(Beginning of MATERIALS PROVIDED)

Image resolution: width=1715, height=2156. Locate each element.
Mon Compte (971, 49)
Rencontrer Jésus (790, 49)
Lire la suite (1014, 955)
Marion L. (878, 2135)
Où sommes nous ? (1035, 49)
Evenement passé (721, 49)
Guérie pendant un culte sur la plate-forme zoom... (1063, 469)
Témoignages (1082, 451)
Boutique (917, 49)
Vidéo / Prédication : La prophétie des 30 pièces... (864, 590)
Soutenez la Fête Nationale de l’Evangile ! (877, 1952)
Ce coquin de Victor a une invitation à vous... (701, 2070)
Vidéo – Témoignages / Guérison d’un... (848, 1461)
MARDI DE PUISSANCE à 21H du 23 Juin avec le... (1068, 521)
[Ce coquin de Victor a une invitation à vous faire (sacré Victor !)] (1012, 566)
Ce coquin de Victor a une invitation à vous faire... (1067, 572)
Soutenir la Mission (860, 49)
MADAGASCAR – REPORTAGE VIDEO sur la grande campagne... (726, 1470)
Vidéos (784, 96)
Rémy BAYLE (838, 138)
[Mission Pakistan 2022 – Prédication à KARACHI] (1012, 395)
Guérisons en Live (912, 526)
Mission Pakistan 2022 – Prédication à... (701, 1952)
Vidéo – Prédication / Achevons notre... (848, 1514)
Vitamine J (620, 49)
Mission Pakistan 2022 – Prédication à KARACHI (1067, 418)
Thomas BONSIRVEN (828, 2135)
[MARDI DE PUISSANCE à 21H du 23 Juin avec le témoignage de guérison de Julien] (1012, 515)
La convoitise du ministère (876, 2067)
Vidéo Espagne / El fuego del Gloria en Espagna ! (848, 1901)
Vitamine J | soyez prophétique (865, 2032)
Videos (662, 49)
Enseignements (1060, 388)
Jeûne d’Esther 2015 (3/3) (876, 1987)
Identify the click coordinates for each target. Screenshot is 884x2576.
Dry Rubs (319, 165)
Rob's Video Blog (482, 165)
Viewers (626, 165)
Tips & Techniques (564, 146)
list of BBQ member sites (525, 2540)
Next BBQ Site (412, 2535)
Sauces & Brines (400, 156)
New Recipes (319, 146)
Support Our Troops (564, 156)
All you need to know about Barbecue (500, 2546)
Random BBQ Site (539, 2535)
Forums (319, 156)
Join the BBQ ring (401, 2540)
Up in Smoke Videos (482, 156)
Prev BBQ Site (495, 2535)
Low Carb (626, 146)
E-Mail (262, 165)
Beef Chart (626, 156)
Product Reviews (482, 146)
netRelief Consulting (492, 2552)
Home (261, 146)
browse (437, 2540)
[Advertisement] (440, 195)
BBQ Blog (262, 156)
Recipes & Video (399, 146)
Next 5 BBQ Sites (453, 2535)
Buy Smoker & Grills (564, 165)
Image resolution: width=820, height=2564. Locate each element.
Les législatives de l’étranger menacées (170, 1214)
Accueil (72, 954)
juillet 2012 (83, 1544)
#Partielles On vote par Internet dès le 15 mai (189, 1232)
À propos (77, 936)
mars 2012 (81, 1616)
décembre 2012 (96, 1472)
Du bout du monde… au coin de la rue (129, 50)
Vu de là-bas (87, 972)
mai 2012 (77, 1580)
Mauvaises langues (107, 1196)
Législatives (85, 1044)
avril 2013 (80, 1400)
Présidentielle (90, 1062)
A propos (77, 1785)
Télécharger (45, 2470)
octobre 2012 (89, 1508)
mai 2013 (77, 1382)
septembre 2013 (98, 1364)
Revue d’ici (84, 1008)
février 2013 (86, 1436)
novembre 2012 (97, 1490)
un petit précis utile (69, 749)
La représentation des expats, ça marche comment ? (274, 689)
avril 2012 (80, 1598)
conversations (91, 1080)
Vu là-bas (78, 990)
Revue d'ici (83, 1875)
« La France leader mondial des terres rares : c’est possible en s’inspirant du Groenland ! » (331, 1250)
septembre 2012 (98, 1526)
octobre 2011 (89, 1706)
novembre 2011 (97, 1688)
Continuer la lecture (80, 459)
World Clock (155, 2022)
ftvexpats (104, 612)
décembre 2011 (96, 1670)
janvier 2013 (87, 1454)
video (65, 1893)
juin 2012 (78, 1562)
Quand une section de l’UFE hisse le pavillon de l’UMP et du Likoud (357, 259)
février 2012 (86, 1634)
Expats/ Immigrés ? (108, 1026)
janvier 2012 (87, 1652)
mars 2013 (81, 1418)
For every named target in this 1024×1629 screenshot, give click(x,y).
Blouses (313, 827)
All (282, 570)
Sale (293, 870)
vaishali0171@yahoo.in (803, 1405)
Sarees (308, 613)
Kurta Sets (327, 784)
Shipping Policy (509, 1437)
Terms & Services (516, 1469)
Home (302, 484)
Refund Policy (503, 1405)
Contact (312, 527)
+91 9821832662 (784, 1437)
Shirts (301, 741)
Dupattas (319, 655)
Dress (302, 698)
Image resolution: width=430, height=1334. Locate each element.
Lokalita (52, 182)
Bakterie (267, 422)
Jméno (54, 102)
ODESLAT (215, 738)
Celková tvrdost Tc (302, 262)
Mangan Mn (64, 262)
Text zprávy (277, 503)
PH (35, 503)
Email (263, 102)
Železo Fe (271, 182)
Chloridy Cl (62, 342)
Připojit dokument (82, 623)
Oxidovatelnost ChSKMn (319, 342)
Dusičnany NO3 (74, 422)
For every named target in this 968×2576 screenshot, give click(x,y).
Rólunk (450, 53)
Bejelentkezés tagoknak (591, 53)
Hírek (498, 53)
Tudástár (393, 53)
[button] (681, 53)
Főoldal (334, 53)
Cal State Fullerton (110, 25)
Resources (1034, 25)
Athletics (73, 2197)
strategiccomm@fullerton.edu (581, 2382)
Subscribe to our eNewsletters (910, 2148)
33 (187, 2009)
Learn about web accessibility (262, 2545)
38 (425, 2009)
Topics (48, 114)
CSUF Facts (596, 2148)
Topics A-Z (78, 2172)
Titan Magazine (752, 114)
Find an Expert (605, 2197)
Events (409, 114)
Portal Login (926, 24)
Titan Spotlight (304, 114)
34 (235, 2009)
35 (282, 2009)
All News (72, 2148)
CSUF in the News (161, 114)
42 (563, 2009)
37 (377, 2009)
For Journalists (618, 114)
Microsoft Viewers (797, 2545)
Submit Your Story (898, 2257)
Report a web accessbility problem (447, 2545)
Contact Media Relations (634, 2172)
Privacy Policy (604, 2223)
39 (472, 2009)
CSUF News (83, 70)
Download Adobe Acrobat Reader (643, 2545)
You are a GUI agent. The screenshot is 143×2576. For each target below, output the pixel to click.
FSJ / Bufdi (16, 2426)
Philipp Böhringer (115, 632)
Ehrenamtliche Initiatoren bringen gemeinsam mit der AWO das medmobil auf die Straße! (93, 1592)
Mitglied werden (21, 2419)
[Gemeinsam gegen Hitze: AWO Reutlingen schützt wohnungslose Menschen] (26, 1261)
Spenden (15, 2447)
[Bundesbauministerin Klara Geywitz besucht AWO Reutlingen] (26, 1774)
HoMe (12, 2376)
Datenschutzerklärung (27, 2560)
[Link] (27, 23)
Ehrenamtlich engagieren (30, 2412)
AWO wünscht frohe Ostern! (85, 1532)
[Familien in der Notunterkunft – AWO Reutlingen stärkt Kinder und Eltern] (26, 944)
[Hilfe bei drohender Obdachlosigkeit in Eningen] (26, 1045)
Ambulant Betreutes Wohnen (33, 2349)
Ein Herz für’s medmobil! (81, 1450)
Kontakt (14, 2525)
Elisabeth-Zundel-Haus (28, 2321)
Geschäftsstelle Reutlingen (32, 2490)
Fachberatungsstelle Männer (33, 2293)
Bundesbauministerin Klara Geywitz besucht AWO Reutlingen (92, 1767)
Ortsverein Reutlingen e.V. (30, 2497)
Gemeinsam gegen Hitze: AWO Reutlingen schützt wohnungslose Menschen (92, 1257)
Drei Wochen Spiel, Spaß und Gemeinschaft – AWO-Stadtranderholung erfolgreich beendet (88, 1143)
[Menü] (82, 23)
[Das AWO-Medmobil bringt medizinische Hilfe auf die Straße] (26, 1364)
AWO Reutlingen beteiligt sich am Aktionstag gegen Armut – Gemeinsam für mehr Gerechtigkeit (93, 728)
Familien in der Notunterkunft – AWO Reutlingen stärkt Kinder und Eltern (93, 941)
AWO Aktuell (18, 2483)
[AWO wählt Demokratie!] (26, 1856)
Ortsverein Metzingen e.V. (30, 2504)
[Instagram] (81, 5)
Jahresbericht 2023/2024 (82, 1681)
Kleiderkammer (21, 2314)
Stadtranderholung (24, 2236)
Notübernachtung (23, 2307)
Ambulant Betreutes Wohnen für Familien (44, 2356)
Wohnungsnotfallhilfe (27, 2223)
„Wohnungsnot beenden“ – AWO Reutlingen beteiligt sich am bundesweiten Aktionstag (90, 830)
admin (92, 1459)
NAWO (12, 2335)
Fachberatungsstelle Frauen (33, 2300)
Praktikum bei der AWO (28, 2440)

(End of MATERIALS PROVIDED)

PROMPT: Given the records above, reproduce precisely and only the lines between the line holding "Contact Media Relations (634, 2172)" and the line holding "Mitglied werden (21, 2419)", inclusive.

ANSWER TO THIS PROBLEM:
Contact Media Relations (634, 2172)
Privacy Policy (604, 2223)
39 (472, 2009)
CSUF News (83, 70)
Download Adobe Acrobat Reader (643, 2545)
You are a GUI agent. The screenshot is 143×2576. For each target below, output the pixel to click.
FSJ / Bufdi (16, 2426)
Philipp Böhringer (115, 632)
Ehrenamtliche Initiatoren bringen gemeinsam mit der AWO das medmobil auf die Straße! (93, 1592)
Mitglied werden (21, 2419)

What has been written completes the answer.